Give the rows from the start of the rows through the line that contains "point(15,14)" as a JSON list of strings, one string per line, leaving out blank lines and the pictures.

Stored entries
--- Start ---

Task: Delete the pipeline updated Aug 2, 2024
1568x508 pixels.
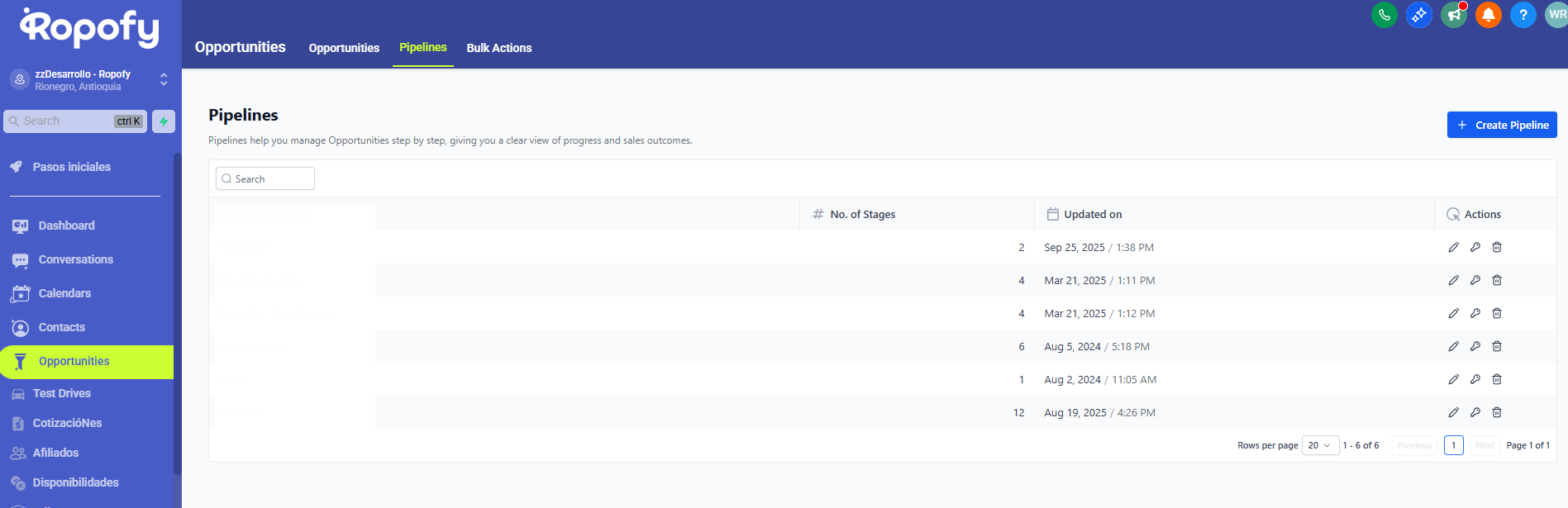Action: click(x=1496, y=379)
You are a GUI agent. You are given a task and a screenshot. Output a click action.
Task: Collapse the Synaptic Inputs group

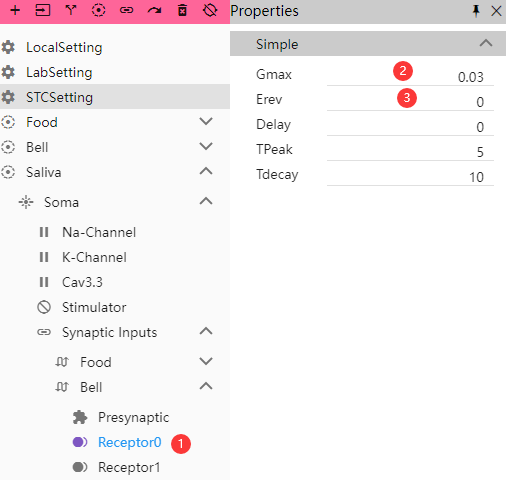[206, 331]

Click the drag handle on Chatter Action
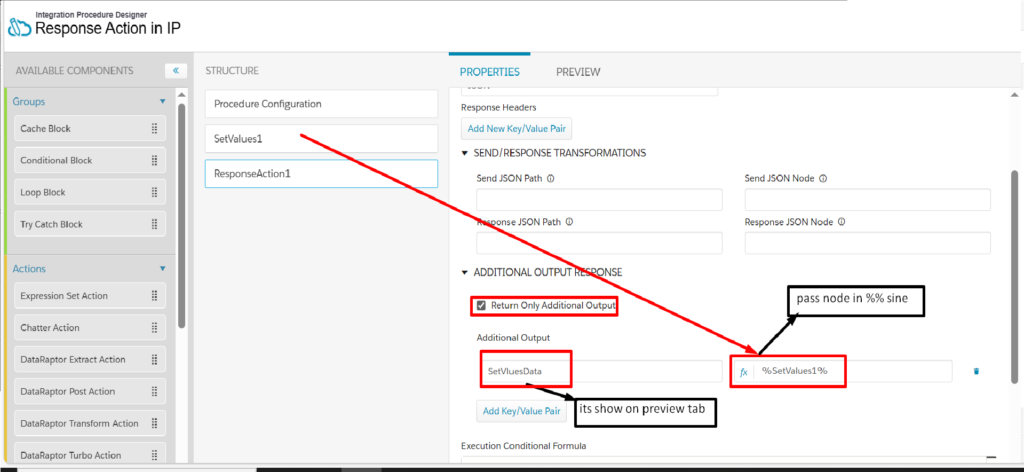[x=155, y=328]
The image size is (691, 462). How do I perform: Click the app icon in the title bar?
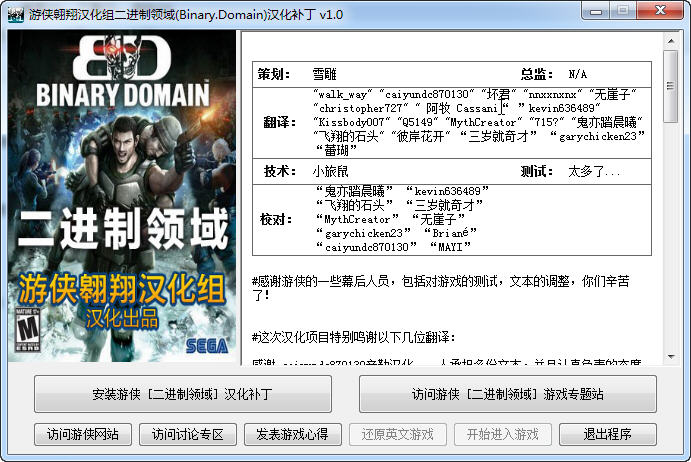point(15,14)
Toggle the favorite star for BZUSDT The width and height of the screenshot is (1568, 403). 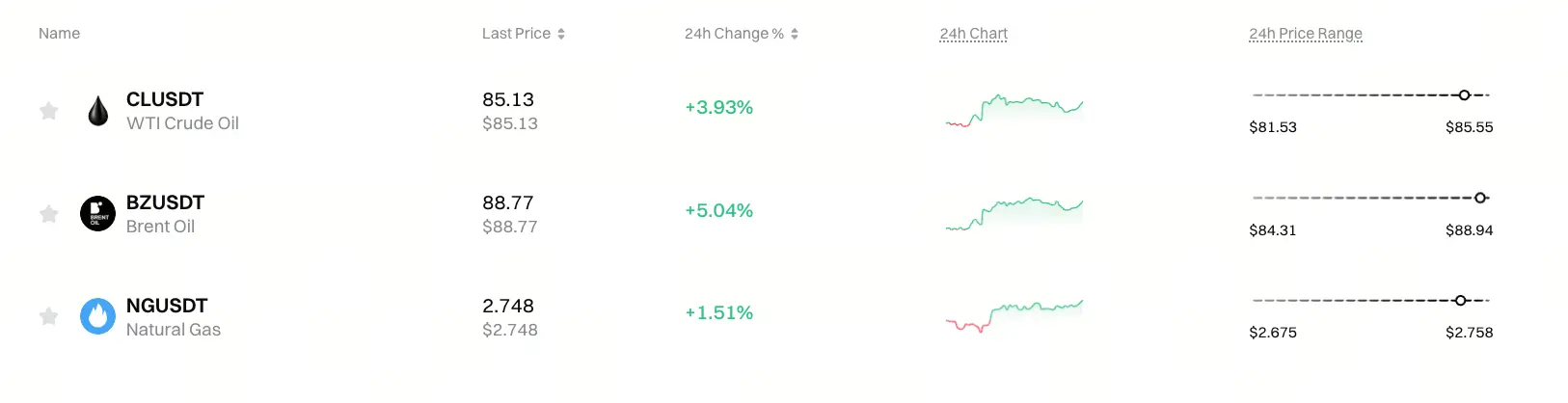48,214
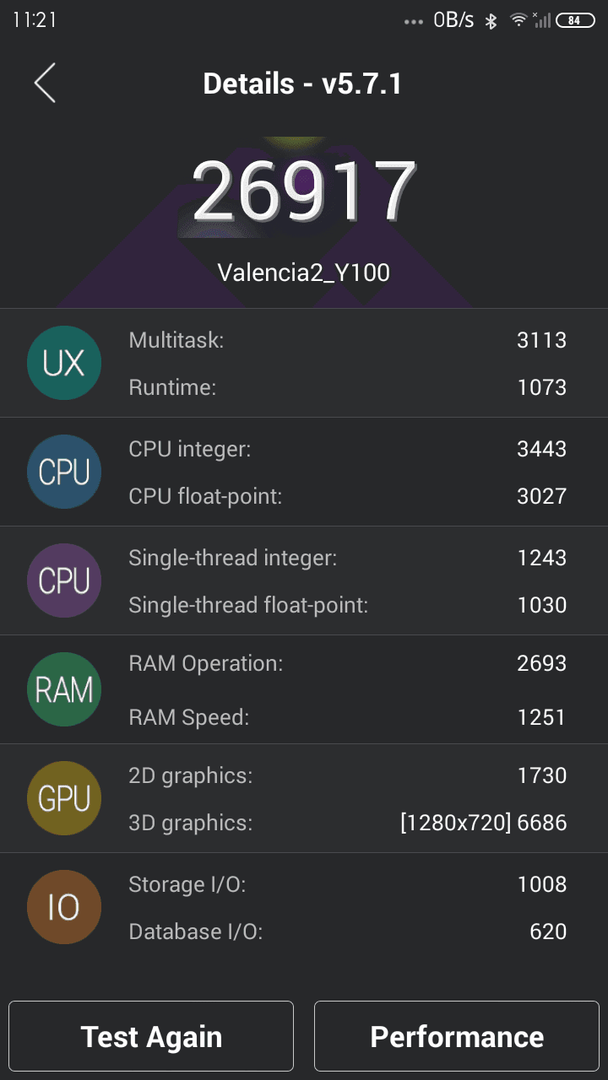Click the teal UX category icon
This screenshot has width=608, height=1080.
[64, 363]
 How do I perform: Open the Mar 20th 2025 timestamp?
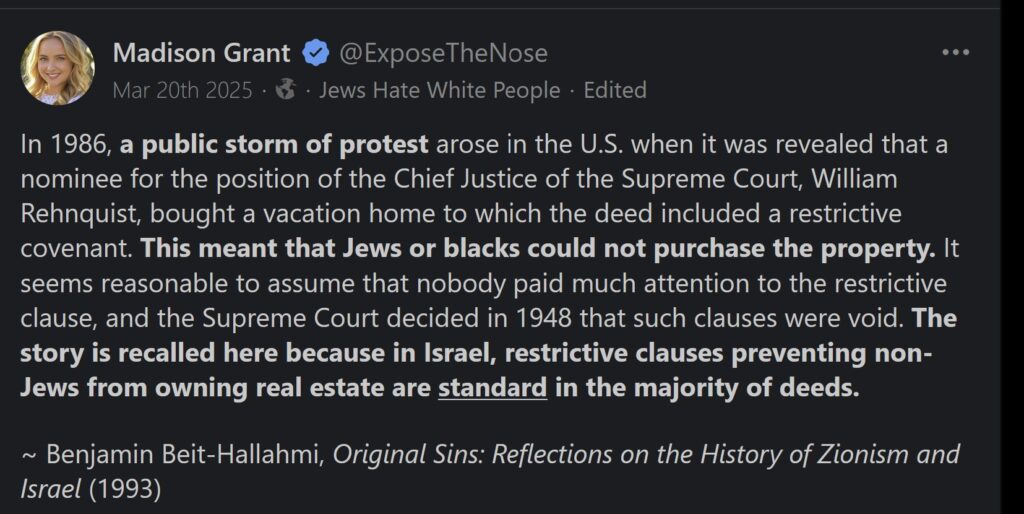[x=182, y=90]
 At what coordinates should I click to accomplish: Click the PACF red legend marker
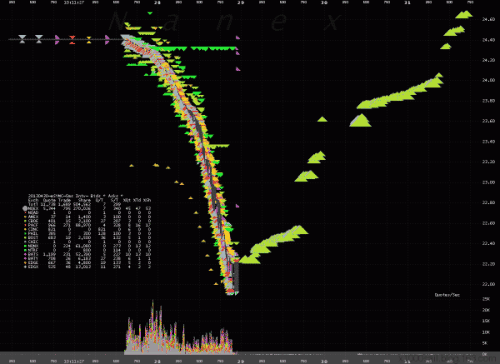25,225
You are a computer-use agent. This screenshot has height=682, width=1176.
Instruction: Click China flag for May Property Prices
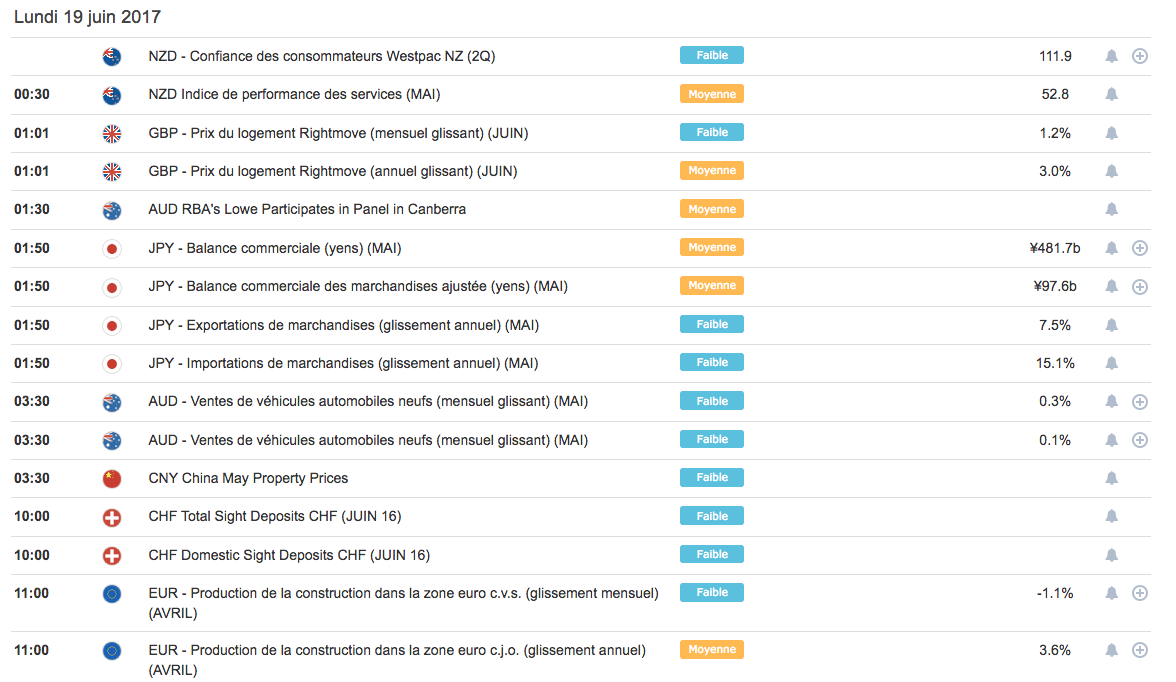[x=112, y=478]
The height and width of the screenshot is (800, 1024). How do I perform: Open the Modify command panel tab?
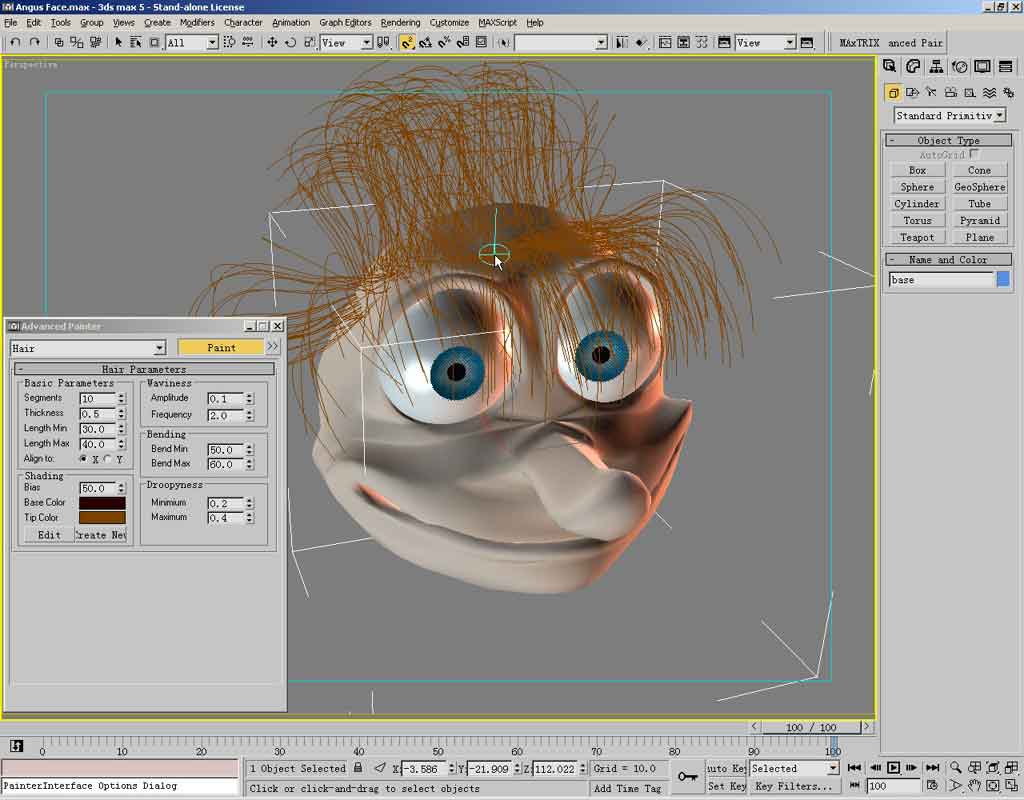(x=913, y=67)
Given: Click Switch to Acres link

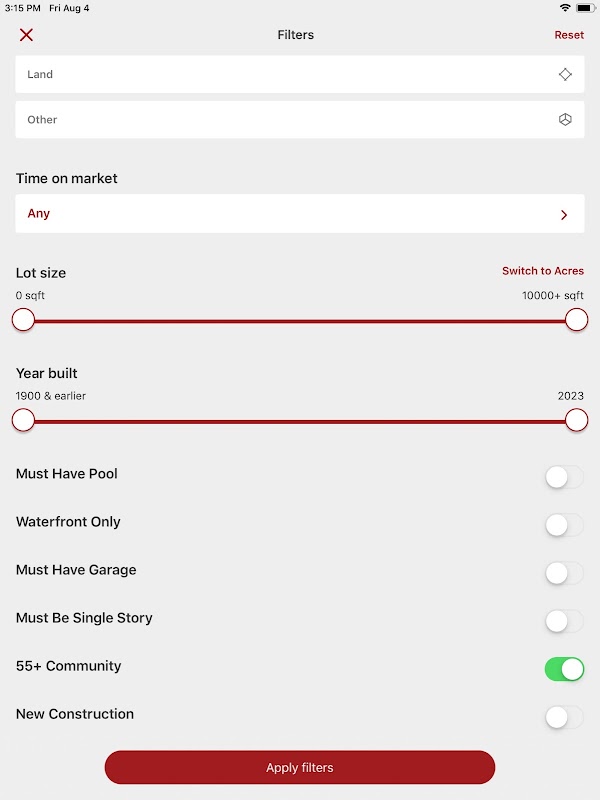Looking at the screenshot, I should (x=543, y=271).
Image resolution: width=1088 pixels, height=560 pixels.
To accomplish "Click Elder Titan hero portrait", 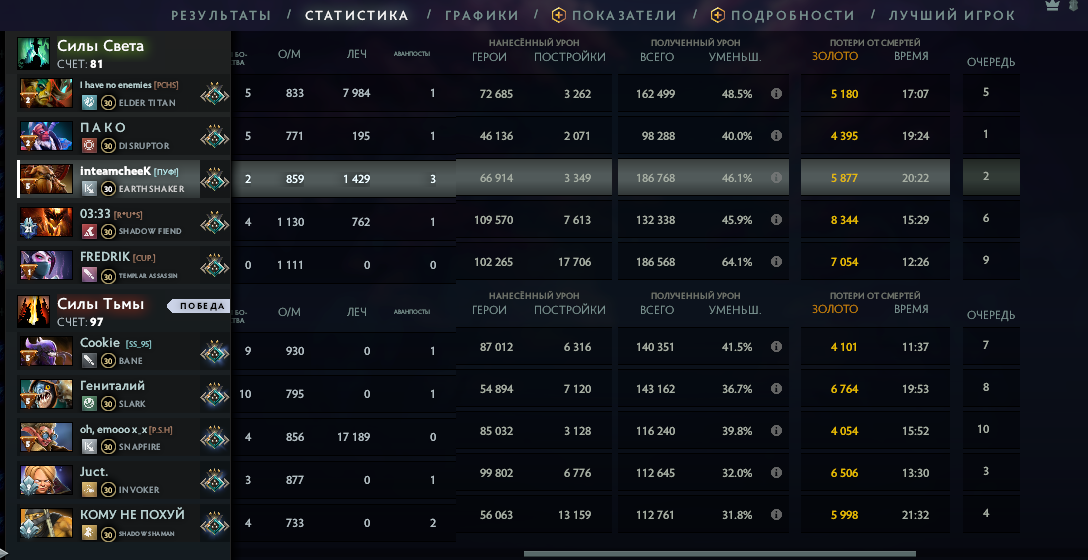I will pyautogui.click(x=46, y=93).
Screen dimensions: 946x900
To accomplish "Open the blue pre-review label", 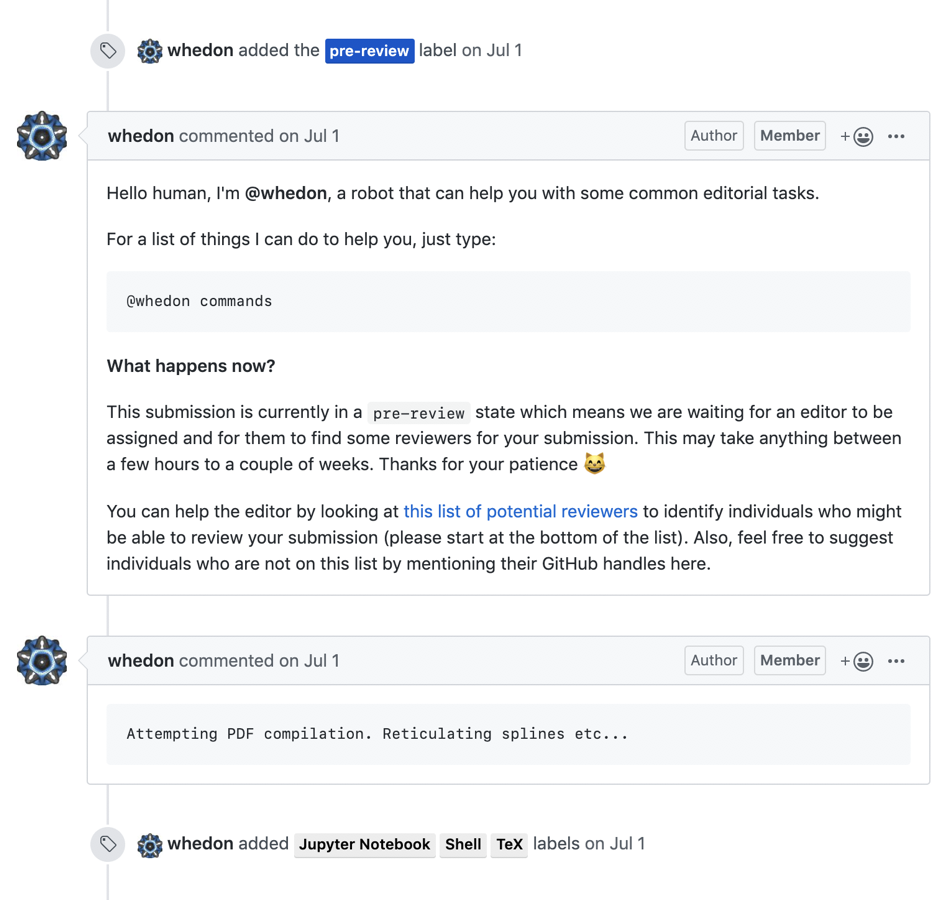I will [369, 51].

--- End ---

> **Answer to this task**
[
  "Task: Delete the pipeline updated Aug 2, 2024",
  "1568x508 pixels.",
  "Action: click(x=1496, y=379)",
  "You are a GUI agent. You are given a task and a screenshot. Output a click action.",
  "Task: Collapse the Synaptic Inputs group",
  "[206, 331]",
  "Click the drag handle on Chatter Action",
  "[x=155, y=328]",
  "The image size is (691, 462). How do I perform: Click the app icon in the title bar?",
  "point(15,14)"
]